◆ Tarefas a realizar:
1. Enumere todos os títulos de filmes referidos no texto sobre The Rider.
2. Prossiga o texto sobre The Rider a partir do ponto em que termina.

◆ Texto apresentado:
——————
Depois de em 2015 ter estreado na Quinzena dos Realizadores em Cannes o seu “Songs My Brothers Taught Me, a sino-americana Chloe Zao regressou ao mesmo evento dois anos depois com The Rider, drama no mundo dos “Rodeos” sobre um homem que após um trágico acidente não consegue prosseguir a sua vida como tinha sonhado.

Paralelamente, a cineasta faz também uma radiografia a uma família e área – carimbada por uma miscelânea de origens que vão desde os indígenas americanos, aos latinos e aos mexicanos – e que sobrevive/depende dessa vida. Há aqui um claro piscar de olho ao neorrealismo, mas também ao existencialismo, adaptados ao século XXI e à lavagem visual do cinema indie de uma América profunda esquecida pelo cinema comercial. Outro elemento curioso na gímnica do projeto de Zao é que estamos perante atores não profissionais a produzirem versões de si mesmos, de uma história real, tal como Clint Eastwood o fez em 15:17 Destino Paris, ou o português António Borges Correia na sua cinematografia (Os Olhos de André; O Lar; O Parto; Gesto).
——————
◆ Dados fornecidos:
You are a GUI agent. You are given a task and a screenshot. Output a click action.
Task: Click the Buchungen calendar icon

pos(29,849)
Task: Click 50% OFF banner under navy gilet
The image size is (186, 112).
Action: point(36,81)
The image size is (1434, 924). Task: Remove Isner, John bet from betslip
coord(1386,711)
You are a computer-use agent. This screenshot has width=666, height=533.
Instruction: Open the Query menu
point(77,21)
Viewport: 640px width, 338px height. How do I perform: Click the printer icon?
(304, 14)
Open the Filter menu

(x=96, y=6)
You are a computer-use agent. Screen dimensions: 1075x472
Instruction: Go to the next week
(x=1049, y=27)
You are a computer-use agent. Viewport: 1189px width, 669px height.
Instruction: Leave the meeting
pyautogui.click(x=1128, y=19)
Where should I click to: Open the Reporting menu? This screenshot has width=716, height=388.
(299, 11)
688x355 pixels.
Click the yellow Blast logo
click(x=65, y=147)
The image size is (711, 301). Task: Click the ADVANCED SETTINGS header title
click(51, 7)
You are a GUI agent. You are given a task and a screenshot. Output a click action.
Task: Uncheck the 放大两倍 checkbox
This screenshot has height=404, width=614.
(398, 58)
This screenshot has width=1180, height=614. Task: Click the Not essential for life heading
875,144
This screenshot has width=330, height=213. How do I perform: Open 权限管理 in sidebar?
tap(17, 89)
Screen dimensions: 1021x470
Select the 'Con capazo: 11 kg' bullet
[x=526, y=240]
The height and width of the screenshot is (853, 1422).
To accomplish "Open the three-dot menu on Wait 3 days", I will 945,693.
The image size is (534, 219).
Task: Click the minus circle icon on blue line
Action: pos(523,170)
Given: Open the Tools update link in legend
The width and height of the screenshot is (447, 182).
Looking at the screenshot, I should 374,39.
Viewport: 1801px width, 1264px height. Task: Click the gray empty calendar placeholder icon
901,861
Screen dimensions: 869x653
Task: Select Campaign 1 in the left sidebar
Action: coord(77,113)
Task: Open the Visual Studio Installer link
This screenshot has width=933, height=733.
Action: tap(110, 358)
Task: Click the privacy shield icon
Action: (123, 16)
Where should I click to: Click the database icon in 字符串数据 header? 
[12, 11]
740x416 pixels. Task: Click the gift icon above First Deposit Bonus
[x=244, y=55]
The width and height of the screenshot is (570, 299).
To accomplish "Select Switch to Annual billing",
——————
◆ Respostas:
1.
Songs My Brothers Taught Me
The Rider
15:17 Destino Paris
Os Olhos de André
O Lar
O Parto
Gesto

2.
O filme começa com Brady (Brady Jandreau) a recuperar de uma cirurgia após ferimentos na cabeça. Vamos perceber o que aconteceu quando ele começa a ver um vídeo no smartphone, onde, num desempenho em pleno Rodeo, Brady caiu e sofreu uma violenta pancada que o deixa com sequelas para sempre, e que incluem frequentes espasmos na mão, vômitos, elementos que deixam antever que nunca mais poderá seguir a sua profissão e o sonho.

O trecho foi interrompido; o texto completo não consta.